Work task
Produce an exact copy of the lines below, starting at the first and ending with the line containing "View the vs Mang0 match".

Data shown

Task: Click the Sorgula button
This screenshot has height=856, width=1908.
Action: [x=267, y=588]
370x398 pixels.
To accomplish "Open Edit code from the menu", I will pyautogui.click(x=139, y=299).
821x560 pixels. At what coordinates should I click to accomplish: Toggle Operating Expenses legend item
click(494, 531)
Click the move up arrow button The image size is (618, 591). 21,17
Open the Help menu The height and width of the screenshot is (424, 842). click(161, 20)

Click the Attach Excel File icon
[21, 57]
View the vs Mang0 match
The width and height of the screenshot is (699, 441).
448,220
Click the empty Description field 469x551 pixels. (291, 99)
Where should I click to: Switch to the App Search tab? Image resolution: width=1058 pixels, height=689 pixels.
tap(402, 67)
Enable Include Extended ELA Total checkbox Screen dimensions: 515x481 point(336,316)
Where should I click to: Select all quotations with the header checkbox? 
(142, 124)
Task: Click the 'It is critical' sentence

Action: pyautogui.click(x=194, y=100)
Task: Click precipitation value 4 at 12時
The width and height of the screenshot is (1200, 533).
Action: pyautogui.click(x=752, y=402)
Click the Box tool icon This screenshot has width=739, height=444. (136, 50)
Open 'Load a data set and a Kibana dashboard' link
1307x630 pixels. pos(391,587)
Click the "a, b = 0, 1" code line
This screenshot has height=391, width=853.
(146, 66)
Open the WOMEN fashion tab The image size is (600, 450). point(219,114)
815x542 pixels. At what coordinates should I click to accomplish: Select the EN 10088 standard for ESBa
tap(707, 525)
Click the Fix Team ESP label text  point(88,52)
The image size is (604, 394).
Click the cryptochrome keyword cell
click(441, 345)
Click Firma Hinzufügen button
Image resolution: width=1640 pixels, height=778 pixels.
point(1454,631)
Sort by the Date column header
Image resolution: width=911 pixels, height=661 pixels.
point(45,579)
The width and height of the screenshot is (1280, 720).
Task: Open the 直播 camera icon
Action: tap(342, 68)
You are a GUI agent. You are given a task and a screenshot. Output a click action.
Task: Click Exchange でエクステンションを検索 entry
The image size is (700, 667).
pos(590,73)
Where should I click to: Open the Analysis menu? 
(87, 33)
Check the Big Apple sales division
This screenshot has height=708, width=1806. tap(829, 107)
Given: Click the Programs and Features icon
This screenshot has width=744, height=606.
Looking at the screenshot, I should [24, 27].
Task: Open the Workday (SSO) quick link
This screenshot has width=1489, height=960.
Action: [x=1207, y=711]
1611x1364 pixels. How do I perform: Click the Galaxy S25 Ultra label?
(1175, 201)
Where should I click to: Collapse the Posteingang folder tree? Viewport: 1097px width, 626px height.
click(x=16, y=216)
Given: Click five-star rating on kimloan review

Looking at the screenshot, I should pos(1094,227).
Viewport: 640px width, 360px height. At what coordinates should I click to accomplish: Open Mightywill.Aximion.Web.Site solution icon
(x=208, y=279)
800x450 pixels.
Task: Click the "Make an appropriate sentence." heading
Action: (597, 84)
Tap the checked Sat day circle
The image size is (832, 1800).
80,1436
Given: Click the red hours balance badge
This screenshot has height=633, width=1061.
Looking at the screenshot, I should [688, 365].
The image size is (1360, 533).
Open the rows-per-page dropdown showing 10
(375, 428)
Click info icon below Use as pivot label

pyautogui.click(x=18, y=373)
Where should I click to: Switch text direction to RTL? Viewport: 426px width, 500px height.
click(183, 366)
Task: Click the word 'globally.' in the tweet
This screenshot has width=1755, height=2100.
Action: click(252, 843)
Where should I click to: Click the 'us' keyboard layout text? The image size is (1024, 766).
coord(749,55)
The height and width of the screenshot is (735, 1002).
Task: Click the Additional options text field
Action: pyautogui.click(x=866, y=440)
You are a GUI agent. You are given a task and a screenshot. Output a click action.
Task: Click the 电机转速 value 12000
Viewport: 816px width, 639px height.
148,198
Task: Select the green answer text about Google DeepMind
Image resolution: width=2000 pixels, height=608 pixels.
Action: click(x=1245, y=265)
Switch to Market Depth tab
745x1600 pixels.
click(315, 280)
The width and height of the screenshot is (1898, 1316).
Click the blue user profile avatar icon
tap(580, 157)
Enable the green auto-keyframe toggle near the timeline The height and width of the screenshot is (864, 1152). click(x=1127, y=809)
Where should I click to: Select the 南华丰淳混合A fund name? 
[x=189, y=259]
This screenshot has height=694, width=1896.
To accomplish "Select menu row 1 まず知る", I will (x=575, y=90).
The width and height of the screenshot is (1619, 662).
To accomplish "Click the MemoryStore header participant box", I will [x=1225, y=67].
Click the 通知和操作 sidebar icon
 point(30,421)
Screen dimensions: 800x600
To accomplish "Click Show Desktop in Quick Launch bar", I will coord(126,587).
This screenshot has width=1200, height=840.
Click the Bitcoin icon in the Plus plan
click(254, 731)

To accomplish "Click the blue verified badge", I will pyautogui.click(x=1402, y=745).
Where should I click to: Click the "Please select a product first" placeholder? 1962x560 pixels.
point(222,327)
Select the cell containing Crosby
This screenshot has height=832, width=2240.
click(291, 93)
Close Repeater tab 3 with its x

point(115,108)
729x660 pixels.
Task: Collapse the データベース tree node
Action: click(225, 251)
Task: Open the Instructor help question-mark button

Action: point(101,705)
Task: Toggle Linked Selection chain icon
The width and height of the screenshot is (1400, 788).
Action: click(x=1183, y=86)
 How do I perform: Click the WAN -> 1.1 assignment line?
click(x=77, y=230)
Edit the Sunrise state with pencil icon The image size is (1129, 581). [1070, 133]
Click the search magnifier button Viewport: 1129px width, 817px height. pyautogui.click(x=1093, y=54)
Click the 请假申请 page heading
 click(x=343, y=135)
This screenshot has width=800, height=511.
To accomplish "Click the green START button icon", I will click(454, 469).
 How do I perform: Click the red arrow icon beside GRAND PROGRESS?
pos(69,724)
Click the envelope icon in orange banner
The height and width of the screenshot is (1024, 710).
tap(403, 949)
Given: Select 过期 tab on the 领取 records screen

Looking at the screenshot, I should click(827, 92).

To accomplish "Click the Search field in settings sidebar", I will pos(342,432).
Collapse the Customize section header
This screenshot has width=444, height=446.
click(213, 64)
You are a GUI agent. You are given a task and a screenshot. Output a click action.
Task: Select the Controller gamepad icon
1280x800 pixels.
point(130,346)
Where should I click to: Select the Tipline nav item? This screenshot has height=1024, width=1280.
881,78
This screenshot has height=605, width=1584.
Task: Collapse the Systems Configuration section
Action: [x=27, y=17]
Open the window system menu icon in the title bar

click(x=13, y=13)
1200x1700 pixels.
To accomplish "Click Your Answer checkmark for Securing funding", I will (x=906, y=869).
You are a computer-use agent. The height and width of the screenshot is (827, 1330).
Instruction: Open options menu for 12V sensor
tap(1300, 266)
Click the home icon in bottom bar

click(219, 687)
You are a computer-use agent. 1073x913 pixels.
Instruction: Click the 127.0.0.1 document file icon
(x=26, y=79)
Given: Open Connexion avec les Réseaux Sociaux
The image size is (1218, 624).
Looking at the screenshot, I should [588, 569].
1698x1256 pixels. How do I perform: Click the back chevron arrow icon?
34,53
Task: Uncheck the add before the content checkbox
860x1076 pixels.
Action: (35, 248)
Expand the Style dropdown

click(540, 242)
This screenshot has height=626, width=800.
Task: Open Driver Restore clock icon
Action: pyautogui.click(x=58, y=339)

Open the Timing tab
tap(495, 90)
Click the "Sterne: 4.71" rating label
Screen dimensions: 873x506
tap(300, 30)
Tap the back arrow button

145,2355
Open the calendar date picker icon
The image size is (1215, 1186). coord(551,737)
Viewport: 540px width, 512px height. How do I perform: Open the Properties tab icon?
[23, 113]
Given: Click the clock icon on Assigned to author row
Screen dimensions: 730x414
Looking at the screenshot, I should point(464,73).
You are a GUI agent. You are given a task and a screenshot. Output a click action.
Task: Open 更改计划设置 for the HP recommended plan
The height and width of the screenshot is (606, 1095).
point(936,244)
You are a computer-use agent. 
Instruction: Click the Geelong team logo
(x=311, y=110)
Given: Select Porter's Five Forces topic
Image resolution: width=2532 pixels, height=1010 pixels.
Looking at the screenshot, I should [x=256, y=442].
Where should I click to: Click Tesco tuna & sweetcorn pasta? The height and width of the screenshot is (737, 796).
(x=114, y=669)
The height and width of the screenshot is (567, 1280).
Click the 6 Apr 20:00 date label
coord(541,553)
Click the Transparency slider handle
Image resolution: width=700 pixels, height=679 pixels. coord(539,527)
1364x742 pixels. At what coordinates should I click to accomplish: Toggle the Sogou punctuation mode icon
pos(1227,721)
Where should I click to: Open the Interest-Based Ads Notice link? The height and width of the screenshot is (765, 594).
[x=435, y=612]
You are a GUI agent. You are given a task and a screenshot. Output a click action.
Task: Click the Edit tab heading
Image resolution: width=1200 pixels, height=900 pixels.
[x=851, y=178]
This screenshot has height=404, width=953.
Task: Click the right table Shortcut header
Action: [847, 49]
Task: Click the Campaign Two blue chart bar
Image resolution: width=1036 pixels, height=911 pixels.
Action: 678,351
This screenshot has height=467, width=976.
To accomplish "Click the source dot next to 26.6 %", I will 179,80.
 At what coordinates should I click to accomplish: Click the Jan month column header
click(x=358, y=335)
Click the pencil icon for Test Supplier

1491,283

Solution
Task: Click the Sorgula button
This screenshot has height=856, width=1908.
Action: [x=267, y=588]
370x398 pixels.
To accomplish "Open Edit code from the menu", I will pyautogui.click(x=139, y=299).
821x560 pixels. At what coordinates should I click to accomplish: Toggle Operating Expenses legend item
click(494, 531)
Click the move up arrow button The image size is (618, 591). 21,17
Open the Help menu The height and width of the screenshot is (424, 842). click(161, 20)

Click the Attach Excel File icon
[21, 57]
View the vs Mang0 match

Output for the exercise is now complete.